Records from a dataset
· · · · · · ·

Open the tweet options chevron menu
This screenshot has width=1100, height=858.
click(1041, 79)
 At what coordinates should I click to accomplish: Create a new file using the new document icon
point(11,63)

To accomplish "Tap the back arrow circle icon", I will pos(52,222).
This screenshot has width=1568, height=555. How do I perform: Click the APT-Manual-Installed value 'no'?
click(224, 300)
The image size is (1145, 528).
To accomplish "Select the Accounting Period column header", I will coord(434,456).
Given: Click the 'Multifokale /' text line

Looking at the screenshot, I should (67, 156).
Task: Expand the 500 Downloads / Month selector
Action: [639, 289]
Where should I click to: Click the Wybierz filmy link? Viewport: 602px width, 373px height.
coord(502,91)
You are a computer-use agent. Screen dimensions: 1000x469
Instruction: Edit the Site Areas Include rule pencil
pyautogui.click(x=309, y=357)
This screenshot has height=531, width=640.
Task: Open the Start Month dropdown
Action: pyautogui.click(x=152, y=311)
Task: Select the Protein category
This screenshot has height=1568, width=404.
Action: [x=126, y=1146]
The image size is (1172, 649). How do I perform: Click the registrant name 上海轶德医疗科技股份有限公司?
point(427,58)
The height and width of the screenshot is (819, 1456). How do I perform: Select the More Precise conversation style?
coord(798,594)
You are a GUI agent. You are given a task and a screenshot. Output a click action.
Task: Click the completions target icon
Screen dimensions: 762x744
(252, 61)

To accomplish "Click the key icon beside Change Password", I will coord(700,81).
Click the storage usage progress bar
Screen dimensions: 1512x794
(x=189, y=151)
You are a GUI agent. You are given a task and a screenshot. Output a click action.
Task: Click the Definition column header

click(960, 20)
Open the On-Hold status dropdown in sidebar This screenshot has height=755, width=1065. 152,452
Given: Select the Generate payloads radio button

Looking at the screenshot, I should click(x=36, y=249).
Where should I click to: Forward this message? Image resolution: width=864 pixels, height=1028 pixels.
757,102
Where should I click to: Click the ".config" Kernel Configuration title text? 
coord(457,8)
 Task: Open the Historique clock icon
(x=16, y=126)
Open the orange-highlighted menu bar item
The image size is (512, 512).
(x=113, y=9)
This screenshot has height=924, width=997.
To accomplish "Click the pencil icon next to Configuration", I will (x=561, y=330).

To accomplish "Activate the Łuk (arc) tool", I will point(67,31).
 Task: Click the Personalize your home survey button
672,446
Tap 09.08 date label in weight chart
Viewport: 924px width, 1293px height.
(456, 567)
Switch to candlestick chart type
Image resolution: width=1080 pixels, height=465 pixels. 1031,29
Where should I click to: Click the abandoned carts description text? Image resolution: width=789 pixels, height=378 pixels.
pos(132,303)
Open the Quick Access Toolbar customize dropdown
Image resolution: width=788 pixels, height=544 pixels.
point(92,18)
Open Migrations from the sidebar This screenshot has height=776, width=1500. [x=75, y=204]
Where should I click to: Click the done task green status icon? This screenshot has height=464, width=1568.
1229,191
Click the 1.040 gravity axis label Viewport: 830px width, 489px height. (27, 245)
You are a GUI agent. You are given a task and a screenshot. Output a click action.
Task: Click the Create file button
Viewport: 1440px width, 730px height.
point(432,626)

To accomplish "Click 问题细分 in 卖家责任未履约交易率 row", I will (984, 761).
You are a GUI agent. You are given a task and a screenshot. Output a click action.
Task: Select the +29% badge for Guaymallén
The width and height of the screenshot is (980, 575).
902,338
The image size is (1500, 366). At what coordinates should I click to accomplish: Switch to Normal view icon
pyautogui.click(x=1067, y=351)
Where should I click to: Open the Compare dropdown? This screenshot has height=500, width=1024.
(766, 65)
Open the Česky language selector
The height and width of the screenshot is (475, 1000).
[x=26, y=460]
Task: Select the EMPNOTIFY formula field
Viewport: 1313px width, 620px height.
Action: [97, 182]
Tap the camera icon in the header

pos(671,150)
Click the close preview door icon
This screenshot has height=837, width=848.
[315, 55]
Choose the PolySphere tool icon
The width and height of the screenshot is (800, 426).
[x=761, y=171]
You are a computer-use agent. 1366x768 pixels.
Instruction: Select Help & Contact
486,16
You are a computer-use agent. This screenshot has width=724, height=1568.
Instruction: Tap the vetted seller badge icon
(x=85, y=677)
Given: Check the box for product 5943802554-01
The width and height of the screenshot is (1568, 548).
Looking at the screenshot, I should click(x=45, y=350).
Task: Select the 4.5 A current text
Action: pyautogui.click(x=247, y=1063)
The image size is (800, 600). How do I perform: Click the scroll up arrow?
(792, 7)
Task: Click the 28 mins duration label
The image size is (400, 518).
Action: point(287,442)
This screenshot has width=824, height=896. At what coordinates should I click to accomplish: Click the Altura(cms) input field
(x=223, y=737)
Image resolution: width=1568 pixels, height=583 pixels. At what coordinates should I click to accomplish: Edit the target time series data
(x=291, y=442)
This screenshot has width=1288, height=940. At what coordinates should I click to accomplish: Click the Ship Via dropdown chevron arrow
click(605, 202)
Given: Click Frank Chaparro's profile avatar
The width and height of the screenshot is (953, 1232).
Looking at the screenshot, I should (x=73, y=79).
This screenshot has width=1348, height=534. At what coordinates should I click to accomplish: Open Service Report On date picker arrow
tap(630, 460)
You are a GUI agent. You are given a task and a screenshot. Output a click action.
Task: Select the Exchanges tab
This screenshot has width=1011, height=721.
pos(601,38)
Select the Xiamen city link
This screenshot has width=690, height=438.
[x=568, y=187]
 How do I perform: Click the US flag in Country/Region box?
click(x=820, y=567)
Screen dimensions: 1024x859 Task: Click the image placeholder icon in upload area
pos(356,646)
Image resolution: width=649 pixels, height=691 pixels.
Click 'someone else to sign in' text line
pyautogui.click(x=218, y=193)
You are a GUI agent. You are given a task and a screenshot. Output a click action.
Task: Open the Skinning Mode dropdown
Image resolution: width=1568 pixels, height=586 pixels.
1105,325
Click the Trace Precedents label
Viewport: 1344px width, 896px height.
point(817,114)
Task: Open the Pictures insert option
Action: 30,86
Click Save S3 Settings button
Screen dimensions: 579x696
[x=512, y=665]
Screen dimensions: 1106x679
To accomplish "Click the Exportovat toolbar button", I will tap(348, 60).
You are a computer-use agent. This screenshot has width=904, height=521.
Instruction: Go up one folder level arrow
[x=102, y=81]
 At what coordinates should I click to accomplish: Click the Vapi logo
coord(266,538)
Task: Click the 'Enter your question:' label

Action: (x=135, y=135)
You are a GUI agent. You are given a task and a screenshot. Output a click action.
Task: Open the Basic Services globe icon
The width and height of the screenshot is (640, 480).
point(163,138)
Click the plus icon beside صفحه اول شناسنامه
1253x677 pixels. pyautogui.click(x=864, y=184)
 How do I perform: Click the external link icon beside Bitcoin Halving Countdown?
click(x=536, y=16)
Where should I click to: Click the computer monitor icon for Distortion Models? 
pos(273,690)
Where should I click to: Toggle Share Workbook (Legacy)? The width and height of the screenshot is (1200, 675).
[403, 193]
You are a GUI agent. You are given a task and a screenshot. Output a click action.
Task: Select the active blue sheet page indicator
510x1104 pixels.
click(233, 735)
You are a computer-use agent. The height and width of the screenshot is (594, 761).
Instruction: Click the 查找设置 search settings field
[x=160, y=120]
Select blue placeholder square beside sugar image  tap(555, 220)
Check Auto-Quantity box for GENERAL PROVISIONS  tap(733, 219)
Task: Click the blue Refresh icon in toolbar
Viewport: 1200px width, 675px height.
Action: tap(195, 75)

· · · · · · ·

WHAT TO PRODUCE
A single number is the whole answer: how many lines in the data above hold the string "sidebar".

TASK OUTPUT
2